> **Kutipan Pilihan**:
%%

Pada abad ini juga perkembangan
jurnalisme mulai diwarnai perjuangan panjang kebebasan pers antara wartawan dan
penguasa. Pers Amerika dan Eropa berhasil menyingkirkan batu-batu sandungan
sensorsip pada akhir Abad ke-18 dan memasuki era jurnalisme modern seperti yang
kita kenal sekarang.
Perceraian antara jurnalisme dan
politik terjadi pada sekitar 1825-an, sehingga wajah jurnalisme sendiri menjadi
lebih jelas: independen dan berwibawa. Sejumlah jurnalis yang muncul pada abad
itu bahkan lebih berpengaruh ketimbang tokoh-tokoh politik atau pemerintahan.
Jadilah jurnalisme sebagai bentuk profesi yang mandiri dan cabang bisnis baru.
Pada pertengahan 1800-an mulai
berkembang organisasi kantor berita yang berfungsi mengumpulkan berbagai berita
dan tulisan untuk didistribusikan ke berbagai penerbit surat kabar dan majalah.
Kantor berita pelopor yang masih beroperasi hingga kini antara lain Associated
Press (AS), Reuters (Inggris), dan Agence-France Presse (Prancis).
Tahun 1800-an juga ditandai dengan
munculnya istilah Yellow Journalism (jurnalisme kuning), sebuah istilah untuk
“pertempuran headline” antara dua koran besar di Kota New York. Satu dimiliki
oleh Joseph Pulitzer dan satu lagi dimiliki oleh William Randolph Hearst.
Ciri khas “jurnalisme kuning” adalah
pemberitaannya yang bombastis, sensasional, dan pemuatan judul utama yang
menarik perhatian publik. Tujuannya hanya satu: meningkatkan penjualan! Namun,
jurnalisme kuning tidak bertahan lama, seiring dengan munculnya kesadaran
jurnalisme sebagai profesi.
Sebagai catatan, surat kabar
generasi pertama di AS awalnya memang partisan, serta dengan mudah menyerang
politisi dan presiden, tanpa pemberitaan yang objektif dan berimbang. Namun,
para wartawannya kemudian memiliki kesadaran bahwa berita yang mereka tulis
untuk publik haruslah memiliki pertanggungjawaban sosial.

%%

> **Data Ditampilkan**:
%%

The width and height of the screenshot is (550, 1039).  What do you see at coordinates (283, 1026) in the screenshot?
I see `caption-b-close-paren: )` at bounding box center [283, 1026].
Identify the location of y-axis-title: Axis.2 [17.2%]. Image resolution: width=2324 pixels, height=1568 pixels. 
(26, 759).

%%
%%

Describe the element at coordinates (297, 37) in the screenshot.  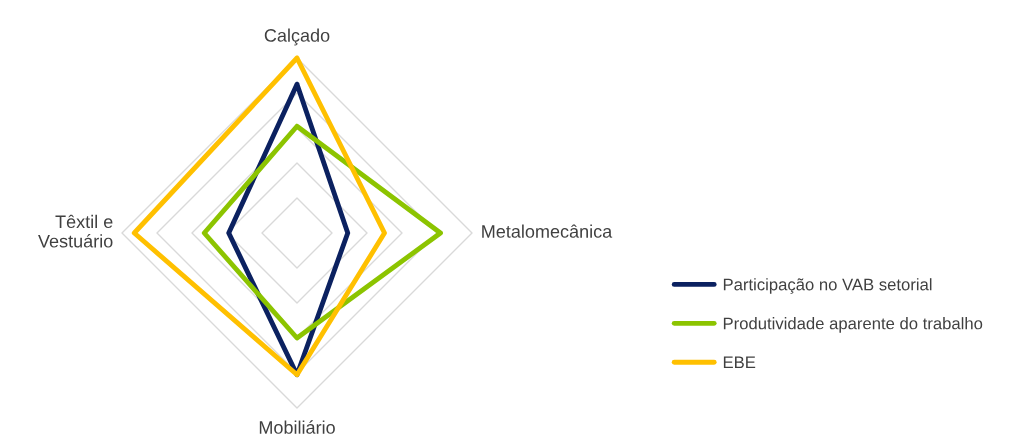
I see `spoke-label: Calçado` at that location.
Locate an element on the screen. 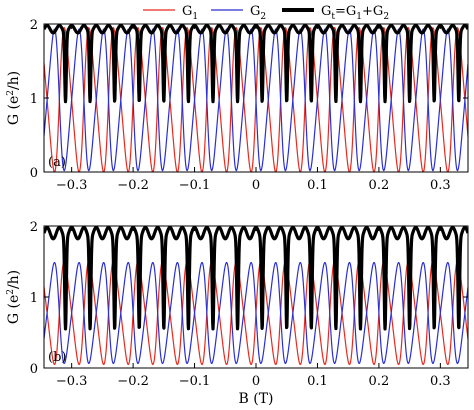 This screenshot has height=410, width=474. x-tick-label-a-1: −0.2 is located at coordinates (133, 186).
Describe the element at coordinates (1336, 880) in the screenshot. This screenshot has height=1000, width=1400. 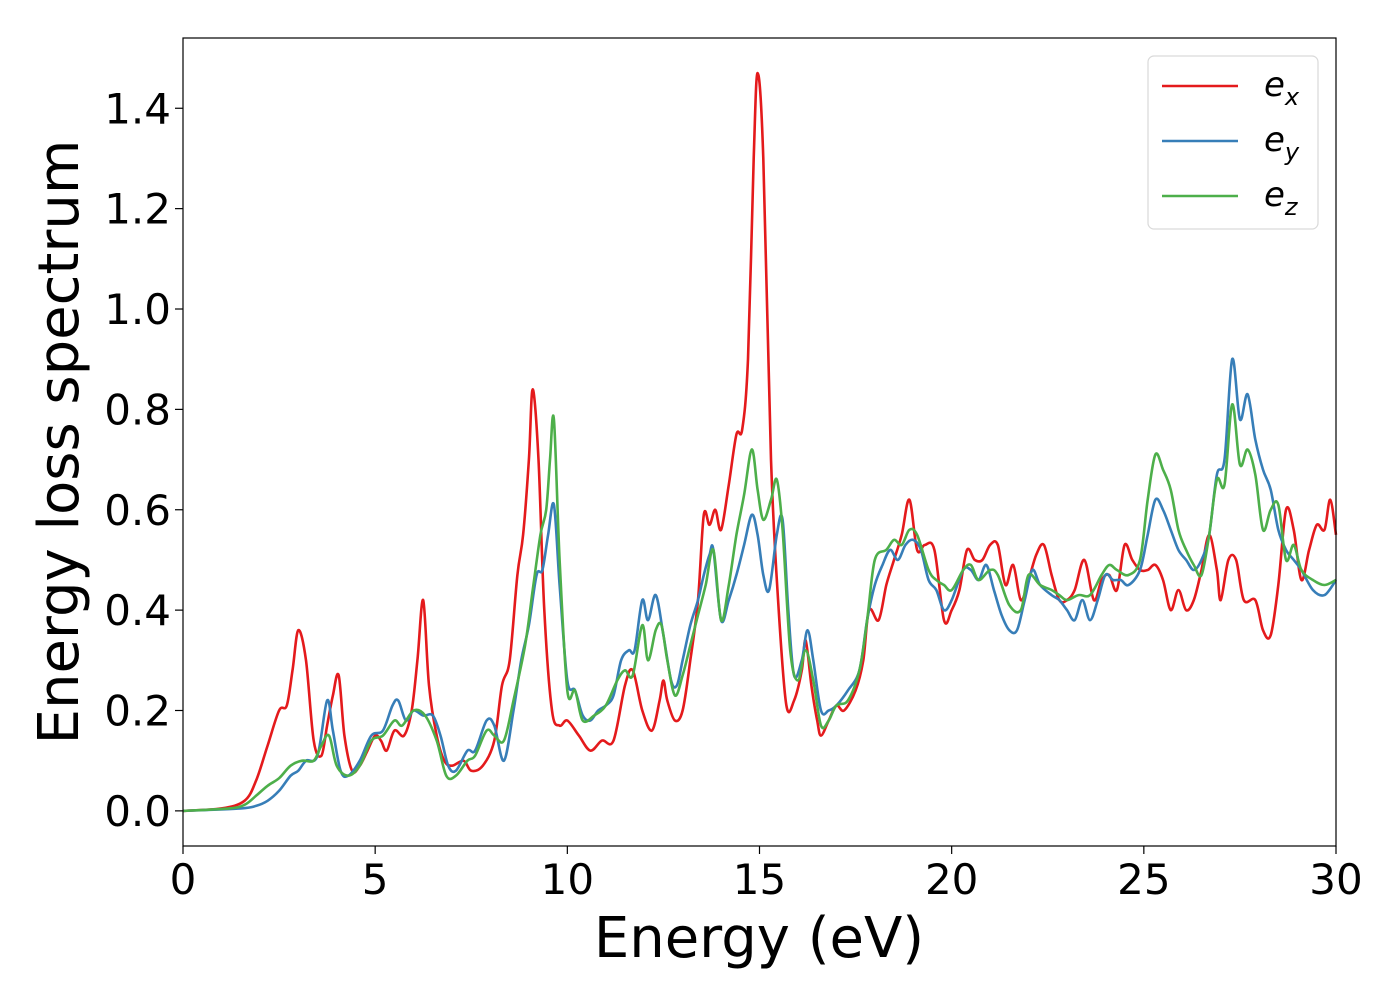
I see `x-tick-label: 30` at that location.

%%

Ulangi bagian kutipan tentang sejarah jurnalisme di atas kata demi kata, antara "Perceraian antara jurnalisme" dan "kabar dan majalah.", keduanya ikut disertakan.

Perceraian antara jurnalisme dan
politik terjadi pada sekitar 1825-an, sehingga wajah jurnalisme sendiri menjadi
lebih jelas: independen dan berwibawa. Sejumlah jurnalis yang muncul pada abad
itu bahkan lebih berpengaruh ketimbang tokoh-tokoh politik atau pemerintahan.
Jadilah jurnalisme sebagai bentuk profesi yang mandiri dan cabang bisnis baru.
Pada pertengahan 1800-an mulai
berkembang organisasi kantor berita yang berfungsi mengumpulkan berbagai berita
dan tulisan untuk didistribusikan ke berbagai penerbit surat kabar dan majalah.